Input for this task

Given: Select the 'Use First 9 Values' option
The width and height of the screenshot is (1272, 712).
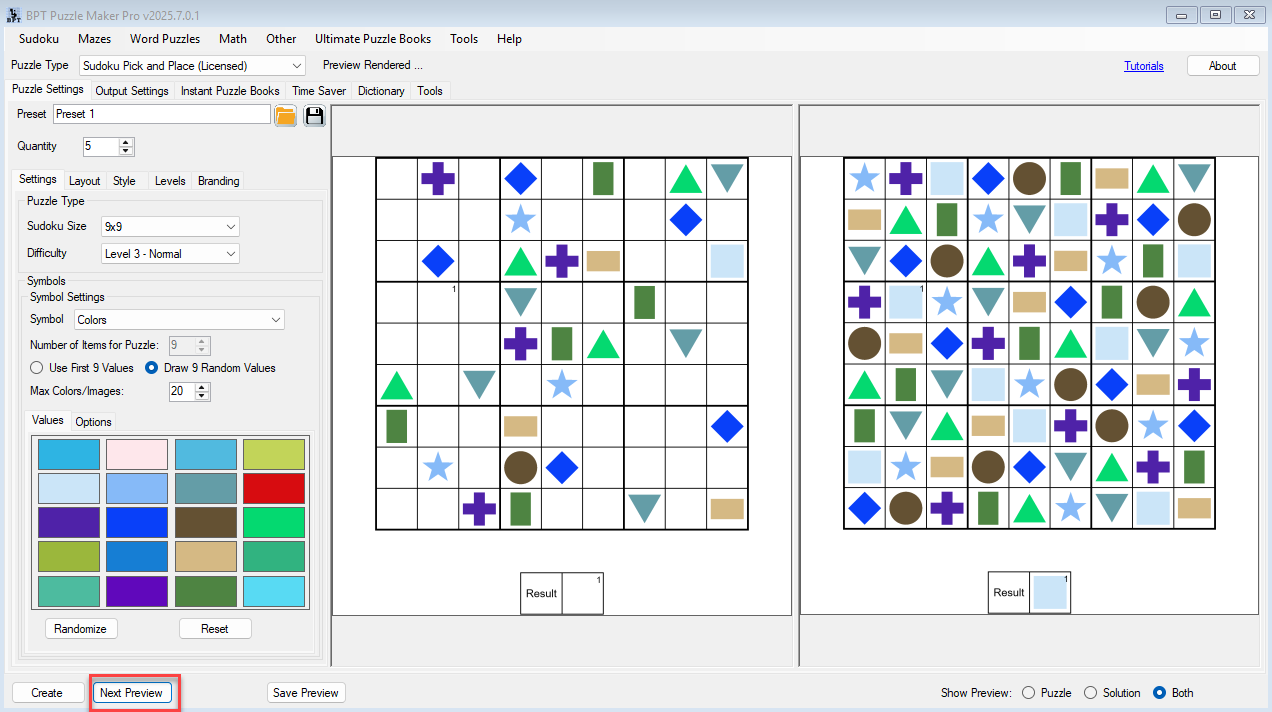Looking at the screenshot, I should (x=37, y=368).
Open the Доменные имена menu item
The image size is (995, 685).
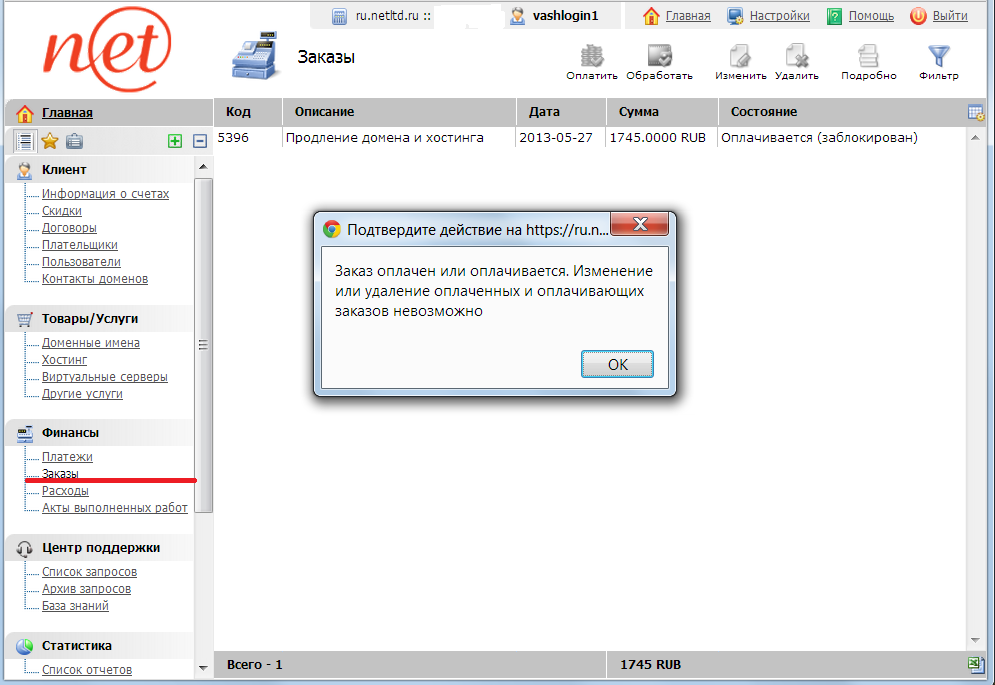pos(91,343)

Exercise aim
Every entry above should be given again exactly, with no images included.

Worked solution
Given: Select the 'Use First 9 Values' option
The width and height of the screenshot is (1272, 712).
Looking at the screenshot, I should (x=37, y=368).
Open the Доменные имена menu item
The image size is (995, 685).
pos(91,343)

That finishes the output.